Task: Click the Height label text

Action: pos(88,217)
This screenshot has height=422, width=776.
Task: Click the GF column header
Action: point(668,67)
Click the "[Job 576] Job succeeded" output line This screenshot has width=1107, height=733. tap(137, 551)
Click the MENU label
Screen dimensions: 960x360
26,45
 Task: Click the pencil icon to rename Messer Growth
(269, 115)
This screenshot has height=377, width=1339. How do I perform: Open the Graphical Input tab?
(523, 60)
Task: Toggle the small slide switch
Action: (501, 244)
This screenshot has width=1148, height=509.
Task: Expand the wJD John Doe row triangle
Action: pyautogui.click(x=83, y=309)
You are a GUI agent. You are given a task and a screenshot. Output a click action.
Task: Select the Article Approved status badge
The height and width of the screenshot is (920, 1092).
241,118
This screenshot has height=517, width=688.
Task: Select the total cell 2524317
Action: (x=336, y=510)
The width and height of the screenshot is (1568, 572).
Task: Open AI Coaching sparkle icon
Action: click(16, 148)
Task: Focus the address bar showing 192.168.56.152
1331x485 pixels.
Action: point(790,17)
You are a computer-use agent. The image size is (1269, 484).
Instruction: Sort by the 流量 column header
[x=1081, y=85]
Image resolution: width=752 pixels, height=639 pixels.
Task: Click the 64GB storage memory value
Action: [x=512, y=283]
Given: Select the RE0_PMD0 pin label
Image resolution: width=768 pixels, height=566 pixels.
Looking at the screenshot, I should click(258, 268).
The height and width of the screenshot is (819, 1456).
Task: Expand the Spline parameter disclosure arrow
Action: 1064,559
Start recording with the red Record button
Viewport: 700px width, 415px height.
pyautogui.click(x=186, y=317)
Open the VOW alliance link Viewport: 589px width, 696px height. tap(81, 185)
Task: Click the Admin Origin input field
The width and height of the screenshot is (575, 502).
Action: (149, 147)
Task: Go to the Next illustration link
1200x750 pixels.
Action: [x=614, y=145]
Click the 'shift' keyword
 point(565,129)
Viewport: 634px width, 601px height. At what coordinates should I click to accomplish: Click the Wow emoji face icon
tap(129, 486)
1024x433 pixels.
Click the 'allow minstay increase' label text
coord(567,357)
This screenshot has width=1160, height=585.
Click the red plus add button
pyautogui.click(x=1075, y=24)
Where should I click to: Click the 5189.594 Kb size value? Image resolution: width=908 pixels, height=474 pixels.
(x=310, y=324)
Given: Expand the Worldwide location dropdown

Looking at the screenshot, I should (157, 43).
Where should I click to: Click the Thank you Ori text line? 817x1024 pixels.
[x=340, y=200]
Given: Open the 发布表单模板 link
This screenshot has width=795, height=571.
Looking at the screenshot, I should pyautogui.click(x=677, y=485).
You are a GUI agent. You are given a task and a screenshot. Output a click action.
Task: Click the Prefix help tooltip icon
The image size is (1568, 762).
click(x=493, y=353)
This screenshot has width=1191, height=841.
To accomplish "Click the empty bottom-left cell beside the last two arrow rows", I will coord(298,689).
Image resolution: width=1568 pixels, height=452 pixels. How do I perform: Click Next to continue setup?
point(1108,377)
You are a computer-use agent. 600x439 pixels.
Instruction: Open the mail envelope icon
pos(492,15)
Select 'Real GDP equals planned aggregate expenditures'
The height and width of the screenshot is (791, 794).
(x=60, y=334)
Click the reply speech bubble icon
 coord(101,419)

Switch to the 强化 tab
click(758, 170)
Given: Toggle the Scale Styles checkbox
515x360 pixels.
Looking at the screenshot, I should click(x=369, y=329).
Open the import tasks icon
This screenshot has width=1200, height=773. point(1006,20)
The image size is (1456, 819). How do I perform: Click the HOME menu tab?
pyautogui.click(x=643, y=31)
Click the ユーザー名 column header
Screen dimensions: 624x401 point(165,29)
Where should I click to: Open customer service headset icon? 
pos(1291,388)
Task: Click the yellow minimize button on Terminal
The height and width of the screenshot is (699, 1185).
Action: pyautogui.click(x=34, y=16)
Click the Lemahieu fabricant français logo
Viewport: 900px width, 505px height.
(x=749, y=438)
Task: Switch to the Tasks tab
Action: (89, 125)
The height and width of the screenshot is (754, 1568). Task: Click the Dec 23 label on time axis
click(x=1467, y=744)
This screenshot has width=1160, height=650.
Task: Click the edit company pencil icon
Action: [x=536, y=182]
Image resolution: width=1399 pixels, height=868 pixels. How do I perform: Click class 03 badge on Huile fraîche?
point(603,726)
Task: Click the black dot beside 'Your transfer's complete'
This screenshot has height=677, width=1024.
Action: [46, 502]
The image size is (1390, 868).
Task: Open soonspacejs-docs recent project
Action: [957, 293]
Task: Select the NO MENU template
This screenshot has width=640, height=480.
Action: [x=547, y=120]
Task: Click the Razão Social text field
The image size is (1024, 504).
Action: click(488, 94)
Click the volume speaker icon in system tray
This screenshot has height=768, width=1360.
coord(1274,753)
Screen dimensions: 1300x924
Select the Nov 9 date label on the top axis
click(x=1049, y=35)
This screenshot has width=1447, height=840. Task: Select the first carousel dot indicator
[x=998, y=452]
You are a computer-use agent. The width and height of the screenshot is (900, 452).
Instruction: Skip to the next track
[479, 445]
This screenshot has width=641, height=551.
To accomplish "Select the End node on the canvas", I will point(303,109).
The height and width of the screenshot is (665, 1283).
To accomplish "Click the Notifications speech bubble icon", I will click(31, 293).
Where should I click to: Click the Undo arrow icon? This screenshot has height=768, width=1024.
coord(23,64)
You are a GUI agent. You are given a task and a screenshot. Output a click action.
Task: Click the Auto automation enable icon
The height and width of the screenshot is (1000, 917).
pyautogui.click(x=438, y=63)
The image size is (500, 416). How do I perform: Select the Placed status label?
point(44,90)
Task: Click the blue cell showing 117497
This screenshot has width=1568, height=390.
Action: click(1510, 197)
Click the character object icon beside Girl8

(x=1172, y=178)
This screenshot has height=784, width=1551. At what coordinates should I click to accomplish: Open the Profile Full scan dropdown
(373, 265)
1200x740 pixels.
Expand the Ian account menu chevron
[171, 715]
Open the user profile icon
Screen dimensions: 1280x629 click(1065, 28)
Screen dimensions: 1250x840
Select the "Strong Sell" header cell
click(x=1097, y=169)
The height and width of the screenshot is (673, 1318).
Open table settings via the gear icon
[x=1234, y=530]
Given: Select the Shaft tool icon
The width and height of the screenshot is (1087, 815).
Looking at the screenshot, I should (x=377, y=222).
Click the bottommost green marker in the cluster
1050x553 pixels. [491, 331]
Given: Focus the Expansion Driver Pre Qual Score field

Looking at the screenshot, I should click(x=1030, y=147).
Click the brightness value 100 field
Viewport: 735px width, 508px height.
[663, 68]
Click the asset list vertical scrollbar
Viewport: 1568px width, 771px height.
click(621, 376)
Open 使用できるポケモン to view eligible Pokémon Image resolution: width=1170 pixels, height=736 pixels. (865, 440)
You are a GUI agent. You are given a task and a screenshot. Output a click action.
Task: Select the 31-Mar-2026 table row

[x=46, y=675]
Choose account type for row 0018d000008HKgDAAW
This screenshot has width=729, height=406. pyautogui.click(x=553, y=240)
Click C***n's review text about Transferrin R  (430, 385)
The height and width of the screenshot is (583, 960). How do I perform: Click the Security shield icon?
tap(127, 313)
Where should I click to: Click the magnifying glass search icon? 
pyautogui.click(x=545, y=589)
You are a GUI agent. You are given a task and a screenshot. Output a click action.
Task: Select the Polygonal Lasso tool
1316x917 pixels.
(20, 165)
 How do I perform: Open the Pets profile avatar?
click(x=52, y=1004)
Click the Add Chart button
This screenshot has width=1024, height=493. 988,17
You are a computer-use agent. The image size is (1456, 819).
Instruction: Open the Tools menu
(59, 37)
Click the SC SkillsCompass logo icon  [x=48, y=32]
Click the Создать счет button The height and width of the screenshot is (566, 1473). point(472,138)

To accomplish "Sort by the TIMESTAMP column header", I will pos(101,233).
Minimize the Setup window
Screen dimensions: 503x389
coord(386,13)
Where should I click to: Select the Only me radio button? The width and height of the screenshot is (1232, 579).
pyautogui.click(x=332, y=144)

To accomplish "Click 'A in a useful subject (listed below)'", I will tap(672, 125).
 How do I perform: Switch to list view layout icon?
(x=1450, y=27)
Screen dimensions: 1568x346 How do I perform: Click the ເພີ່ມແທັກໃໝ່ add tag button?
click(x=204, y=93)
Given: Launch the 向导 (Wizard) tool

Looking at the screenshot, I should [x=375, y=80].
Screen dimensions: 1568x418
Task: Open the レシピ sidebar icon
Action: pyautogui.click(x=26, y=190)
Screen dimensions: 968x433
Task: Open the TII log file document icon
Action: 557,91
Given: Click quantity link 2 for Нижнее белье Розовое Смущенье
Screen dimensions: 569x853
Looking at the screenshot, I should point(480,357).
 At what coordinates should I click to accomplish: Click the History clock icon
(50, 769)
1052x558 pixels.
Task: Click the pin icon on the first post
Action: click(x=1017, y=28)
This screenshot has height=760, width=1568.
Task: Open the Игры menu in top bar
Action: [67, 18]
......
EXERCISE OBJECTIVE → Include the first line of the listing, the line with "Given: Select the RE0_PMD0 pin label", and every line between them, each repeated exactly, and output only those.

THE COMPLETED TASK →
Task: Click the Height label text

Action: pos(88,217)
This screenshot has height=422, width=776.
Task: Click the GF column header
Action: point(668,67)
Click the "[Job 576] Job succeeded" output line This screenshot has width=1107, height=733. tap(137, 551)
Click the MENU label
Screen dimensions: 960x360
26,45
 Task: Click the pencil icon to rename Messer Growth
(269, 115)
This screenshot has height=377, width=1339. How do I perform: Open the Graphical Input tab?
(523, 60)
Task: Toggle the small slide switch
Action: (501, 244)
This screenshot has width=1148, height=509.
Task: Expand the wJD John Doe row triangle
Action: pyautogui.click(x=83, y=309)
You are a GUI agent. You are given a task and a screenshot. Output a click action.
Task: Select the Article Approved status badge
The height and width of the screenshot is (920, 1092).
241,118
This screenshot has height=517, width=688.
Task: Select the total cell 2524317
Action: (x=336, y=510)
The width and height of the screenshot is (1568, 572).
Task: Open AI Coaching sparkle icon
Action: click(16, 148)
Task: Focus the address bar showing 192.168.56.152
1331x485 pixels.
Action: point(790,17)
You are a computer-use agent. The image size is (1269, 484).
Instruction: Sort by the 流量 column header
[x=1081, y=85]
Image resolution: width=752 pixels, height=639 pixels.
Task: Click the 64GB storage memory value
Action: [x=512, y=283]
Given: Select the RE0_PMD0 pin label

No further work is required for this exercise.